_Task brief_: Your copy of the entries must be exact, and it must not include the pictures.

[Source records]
*** Begin section ***

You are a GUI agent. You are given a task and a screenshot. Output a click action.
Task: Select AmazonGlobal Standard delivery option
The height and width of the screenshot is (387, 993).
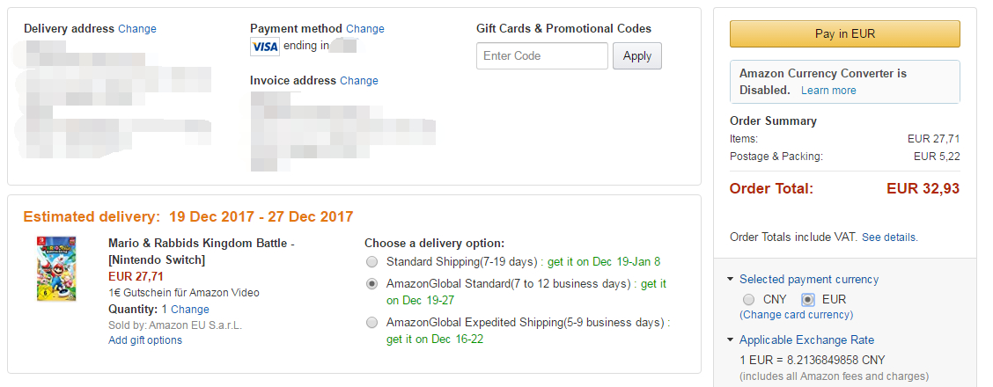(372, 284)
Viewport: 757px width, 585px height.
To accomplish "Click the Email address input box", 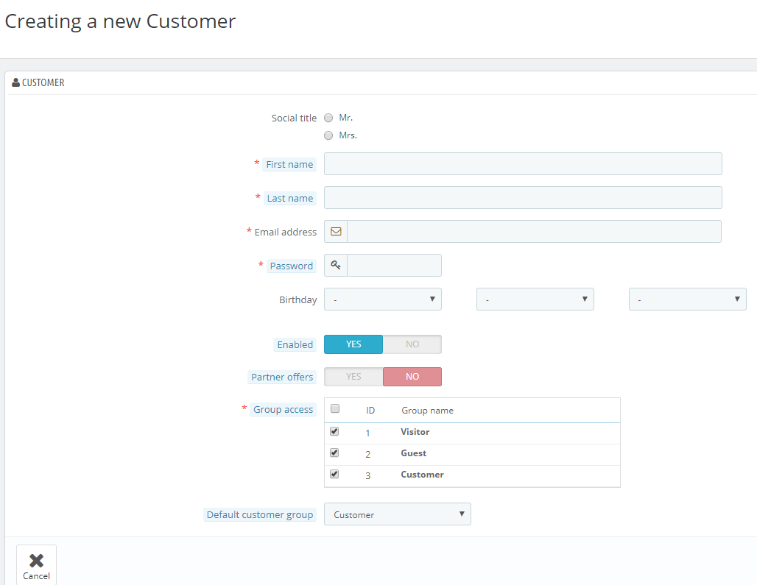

*** End section ***

_Response below_:
You are a GUI agent. You are given a task and a screenshot. Output a click action.
Task: Select AmazonGlobal Standard delivery option
The height and width of the screenshot is (387, 993).
(372, 284)
Viewport: 757px width, 585px height.
To accomplish "Click the Email address input box", 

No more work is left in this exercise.